- [Exercise input]:
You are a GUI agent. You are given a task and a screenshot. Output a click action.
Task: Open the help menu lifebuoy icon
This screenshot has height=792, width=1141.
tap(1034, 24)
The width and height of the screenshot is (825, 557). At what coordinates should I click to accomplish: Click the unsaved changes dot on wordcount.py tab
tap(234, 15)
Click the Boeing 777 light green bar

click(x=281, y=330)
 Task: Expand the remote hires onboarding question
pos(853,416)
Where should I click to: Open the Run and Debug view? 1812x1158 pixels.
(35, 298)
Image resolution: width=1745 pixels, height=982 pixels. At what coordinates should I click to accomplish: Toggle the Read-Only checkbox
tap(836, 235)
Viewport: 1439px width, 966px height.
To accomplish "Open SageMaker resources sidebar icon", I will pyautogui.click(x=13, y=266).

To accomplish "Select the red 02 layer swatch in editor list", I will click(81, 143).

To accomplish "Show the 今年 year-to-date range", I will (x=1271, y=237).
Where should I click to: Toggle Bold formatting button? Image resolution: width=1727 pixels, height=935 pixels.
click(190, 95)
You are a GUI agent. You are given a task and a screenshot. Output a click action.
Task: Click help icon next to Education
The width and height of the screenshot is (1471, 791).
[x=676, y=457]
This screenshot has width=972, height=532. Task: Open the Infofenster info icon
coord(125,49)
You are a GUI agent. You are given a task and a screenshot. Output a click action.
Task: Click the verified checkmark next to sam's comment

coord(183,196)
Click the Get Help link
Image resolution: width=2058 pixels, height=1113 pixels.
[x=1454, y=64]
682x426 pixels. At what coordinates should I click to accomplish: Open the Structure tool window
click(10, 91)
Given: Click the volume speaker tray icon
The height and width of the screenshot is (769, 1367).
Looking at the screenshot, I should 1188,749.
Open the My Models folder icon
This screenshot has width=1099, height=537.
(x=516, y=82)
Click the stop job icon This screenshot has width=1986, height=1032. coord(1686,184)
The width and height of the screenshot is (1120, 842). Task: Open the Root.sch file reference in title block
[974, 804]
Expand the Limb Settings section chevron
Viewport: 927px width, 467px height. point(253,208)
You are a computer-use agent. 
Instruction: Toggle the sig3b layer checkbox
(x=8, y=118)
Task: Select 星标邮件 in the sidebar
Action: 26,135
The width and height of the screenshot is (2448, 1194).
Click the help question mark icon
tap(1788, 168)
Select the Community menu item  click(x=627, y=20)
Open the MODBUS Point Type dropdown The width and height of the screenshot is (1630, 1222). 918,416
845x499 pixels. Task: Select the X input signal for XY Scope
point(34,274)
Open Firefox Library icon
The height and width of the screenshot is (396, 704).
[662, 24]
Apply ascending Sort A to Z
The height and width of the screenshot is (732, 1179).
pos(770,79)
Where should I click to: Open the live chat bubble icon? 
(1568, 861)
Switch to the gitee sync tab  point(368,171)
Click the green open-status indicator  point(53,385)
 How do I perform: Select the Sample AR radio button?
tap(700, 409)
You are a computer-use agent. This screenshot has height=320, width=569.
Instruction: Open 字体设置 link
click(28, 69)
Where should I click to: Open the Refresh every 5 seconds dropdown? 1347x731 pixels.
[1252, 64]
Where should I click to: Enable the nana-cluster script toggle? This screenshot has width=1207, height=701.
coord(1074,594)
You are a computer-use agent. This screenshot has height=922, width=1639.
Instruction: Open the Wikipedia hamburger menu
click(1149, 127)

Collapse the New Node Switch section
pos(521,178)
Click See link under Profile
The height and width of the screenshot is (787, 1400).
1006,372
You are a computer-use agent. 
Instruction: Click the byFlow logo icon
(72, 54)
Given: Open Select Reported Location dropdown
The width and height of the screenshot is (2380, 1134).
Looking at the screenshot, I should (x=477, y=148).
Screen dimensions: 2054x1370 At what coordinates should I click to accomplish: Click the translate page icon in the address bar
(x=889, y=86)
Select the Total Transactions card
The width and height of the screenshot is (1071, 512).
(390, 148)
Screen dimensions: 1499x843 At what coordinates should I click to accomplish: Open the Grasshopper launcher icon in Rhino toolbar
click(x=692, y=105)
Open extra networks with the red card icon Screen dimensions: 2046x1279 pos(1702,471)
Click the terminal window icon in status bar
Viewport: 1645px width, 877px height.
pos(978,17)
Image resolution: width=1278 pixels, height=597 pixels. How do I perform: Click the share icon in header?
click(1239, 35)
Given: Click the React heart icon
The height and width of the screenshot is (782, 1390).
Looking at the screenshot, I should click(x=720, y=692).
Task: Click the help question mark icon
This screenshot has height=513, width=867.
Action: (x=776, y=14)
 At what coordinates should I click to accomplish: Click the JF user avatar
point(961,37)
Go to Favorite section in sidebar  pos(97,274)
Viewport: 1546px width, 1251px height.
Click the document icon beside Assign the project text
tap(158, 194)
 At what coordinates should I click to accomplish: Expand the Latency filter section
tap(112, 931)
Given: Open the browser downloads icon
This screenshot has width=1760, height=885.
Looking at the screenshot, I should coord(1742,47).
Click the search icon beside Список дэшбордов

- [Exercise instructions]: Filter the records for lines containing the word "status" and copy each one.

- [Solution]:
Click the green open-status indicator  point(53,385)
Click the terminal window icon in status bar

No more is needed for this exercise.